§ Documento
------------
Para a abordagem desenvolvida pela pragmática do objeto, as crianças coordenam ações em que usam signos que permitem o desenvolvimento de usos convencionais nas relações triádicas (adultoobjeto-criança). Tudo isso surge através da intencionalidade sobre os objetos e seus usos em contextos específicos (Rodríguez, 2009; Palacios & Rodríguez, 2015; Moreno-Núñez et al., 2019; Rengifo-Herrera & Rodrigues, 2020). Os contextos triádicos que envolvem a alimentação permitem compreender os processos de desenvolvimento, semiose e significação (Alencar & Rengifo-Herrera, 2019, p. 21).
Assim, o posicionamento do adulto em termos comunicativos e educativos é importante na aprendizagem dos usos dos objetos (convencionais, não convencionais e simbólicos), e, ao mesmo tempo, tem implicações na compreensão sobre as formas de pensamento e organização semiótica (Rodríguez & Moro, 2002; Rodríguez, 2009).
------------
§ Dados brutos
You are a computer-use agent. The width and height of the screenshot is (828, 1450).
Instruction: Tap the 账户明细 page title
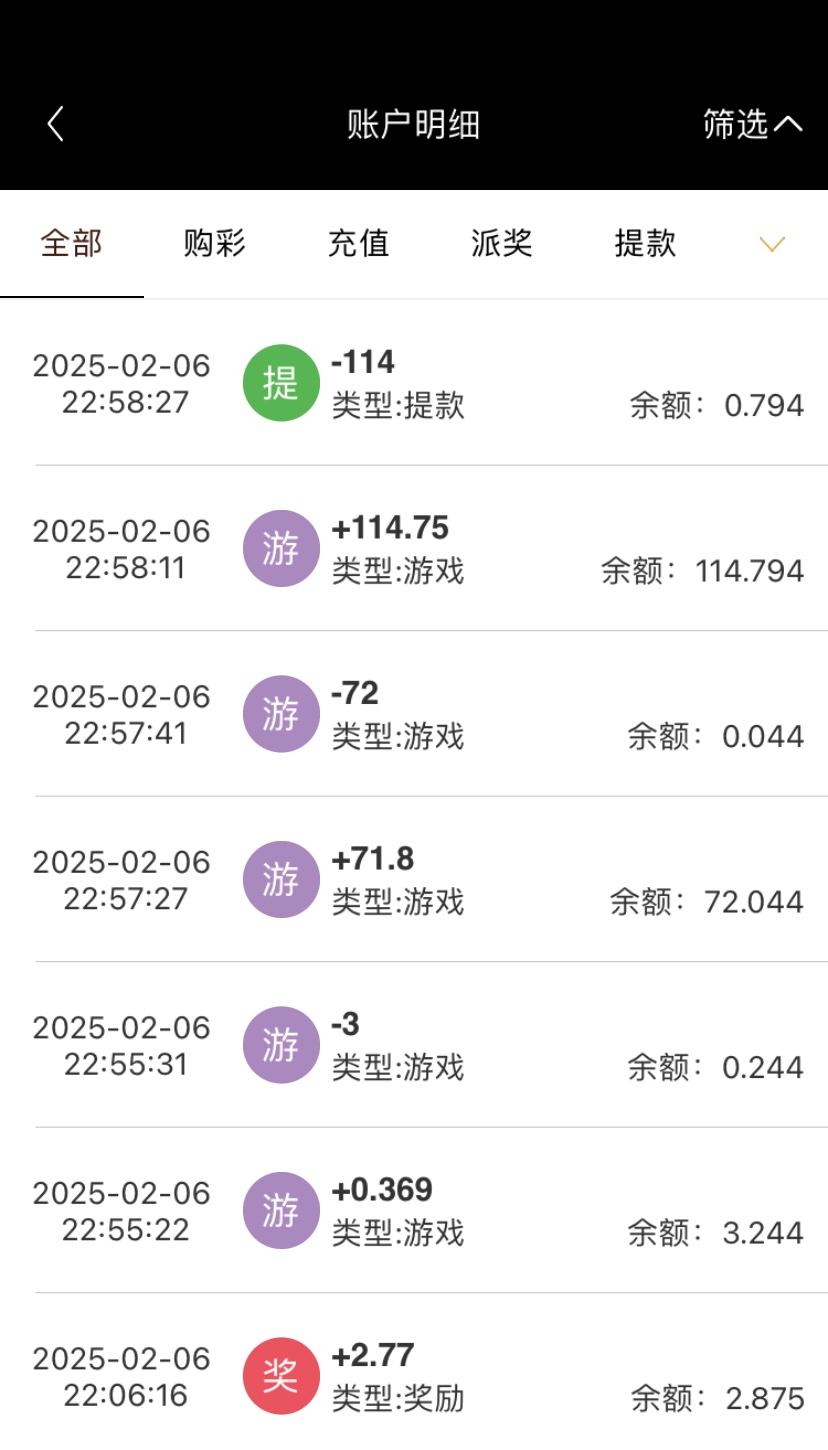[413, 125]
------------
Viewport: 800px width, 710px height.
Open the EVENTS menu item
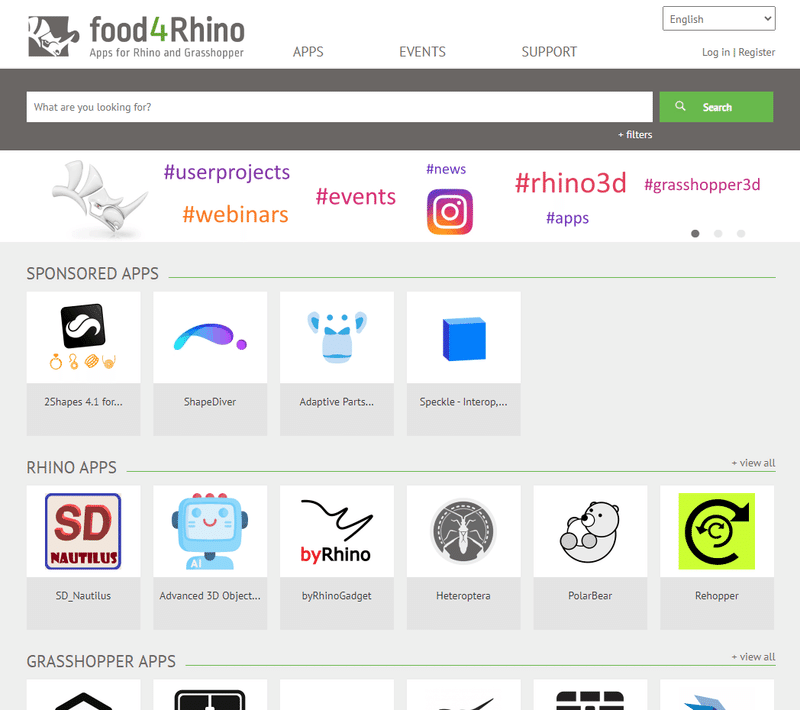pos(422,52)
------------
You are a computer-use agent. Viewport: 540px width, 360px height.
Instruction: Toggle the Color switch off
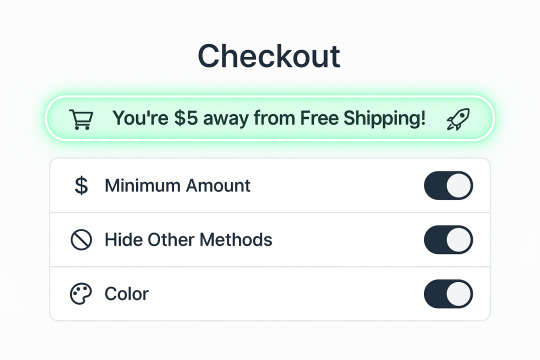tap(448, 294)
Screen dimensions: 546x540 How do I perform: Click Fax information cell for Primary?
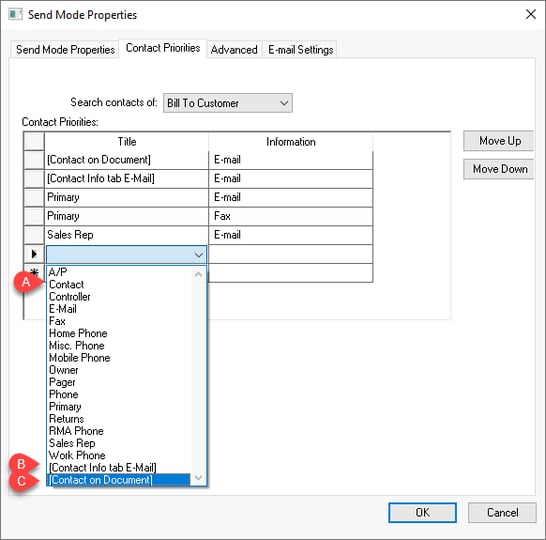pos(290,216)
------------
§ Detalhes do problema
Relacione, sem repetições, todos os sobrenomes de autores que aparecem nas referências entre parênteses do documento sobre a pragmática do objeto.

§ Resposta correta
Rodríguez, Palacios, Moreno-Núñez, Rengifo-Herrera, Rodrigues, Alencar, Moro